Aerospike, which was founded in Mountain View, California, working mainly in fraud and cybersecurity, opened a New York City office in 2010 to meet the sudden demand from ad tech companies with overrun network systems, according to Srinivasan. AppNexus was testing IT and cloud tech options to reduce the number of timed-out bids it was missing due to bottlenecks or fluctuations in network bandwidth, he said. At the time, it was missing 2% of bids.
Another early Aerospike client was Beeswax – and thus Aerospike’s role with FreeWheel, which acquired Beeswax. Although FreeWheel does build ad tech products on AWS as well.
What Aerospike brings is great parallel capacity, said Xiaoli Liu, FreeWheel’s executive director of software engineering, at the same event. “So whenever there’s a hard drive or hardware failure, it’s not going to put us down or take the cluster down.”
Even brief issues with a database center could mean the Comcast-owned FreeWheel misses hundreds of thousands if not millions of opportunities to serve an ad and take in accurate data on that impression. Liu added that these hotspots in bandwidth also often occur for Comcast or FreeWheel’s other broadcast partners during the most inopportune moments. The Olympics, for instance, are broadcast by FreeWheel’s sister company, NBCUniversal, but FreeWheel is also the vendor right now for March Madness broadcasts by Paramount and Warner Bros. Discovery.
Srinivasan added that media companies can open up new revenue streams, too, if they can reliably process transactions before a game. The Indian Premier League, which is a cricket league, had its opening day this week, he said. The broadcaster is also doing fantasy league sign-ups, and the big flood of those happens just before the game starts. But once the season starts, it’s done. There’s a huge value in being able to take as many of those last-minute submissions.
Liu said that one problem, and a reason why FreeWheel works with Aerospike and AWS, is that the demands on bandwidth and the nodes that the company operates are increasing almost exponentially and have been for years. Viewers are moving from cable to internet streaming content. More TV ads are transacted via real-time bids. FreeWheel’s overall bandwidth demands are a constant up-and-to-the-right pull, but its processing speed per ad transaction must remain a nearly flat line.
The competitive angle
In the world of CTOs, there’s less competitive tension with the likes of AWS and GCP, even for CTOs at ad tech companies that compete primarily with Amazon’s and Google’s ad tech units. Which, by the way, are the main rivals to the FreeWheel SSP.

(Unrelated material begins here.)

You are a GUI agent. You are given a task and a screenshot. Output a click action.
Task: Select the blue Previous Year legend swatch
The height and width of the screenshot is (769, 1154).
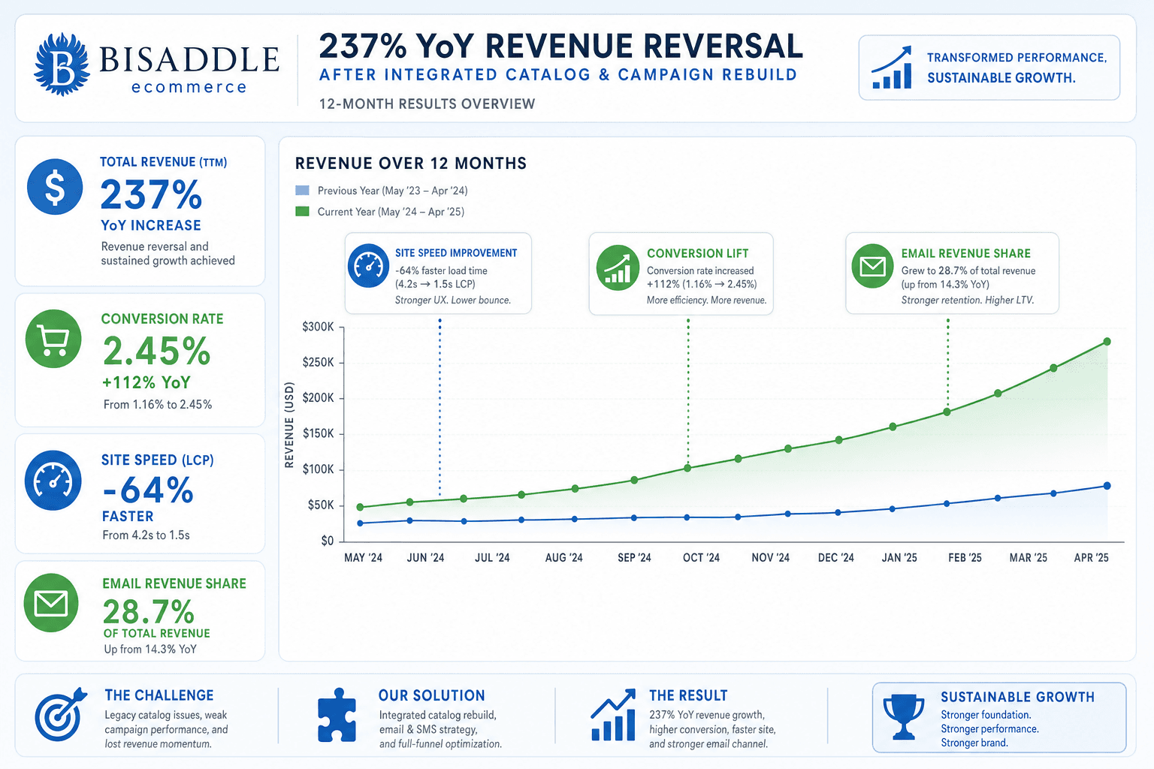[303, 191]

FreeWheel’s decision to own its network hardware, solid-state drives and use its own co-located database centers (companies that own their own servers and network hardware rather than default to the big public clouds still almost always use shared data centers) comes down to cost, efficiency and control, per Liu.
Control even goes to the network level, he said. Aerospike collaborates closely with Intel, and so, as an Aerospike customer, it made sense to consolidate to Intel chips, for example. But what that means is that FreeWheel has more control over how a specific stream or traffic is processed and sent, accommodating for bandwidth needs. Defaulting entirely to AWS would mean all streams are essentially treated the same.
Srinivasan compared the idea to a highway that might have different lanes for express drivers, certain local exits or carpoolers. All the lanes move faster because people aren’t switching between them, and specific moments when traffic bottlenecks occur are more easily managed.
However, regardless of whether any CTO would say they’d happily use AWS or GCP if they could pay less for the same efficiency and risk levels, Aerospike itself is keenly aware it’s selling to ad tech companies.
After all, “it’s not like Aerospike is the only one doing this,” Srinivasan said. “All the big companies have their own thing that they built.”
Except that Aerospike “is not interested in competing with any of our customers,” he added. Aerospike customers are, for the most part, tech companies trying their best to compete with Google and win.
“That’s the advantage to solve this by anybody else,” he said.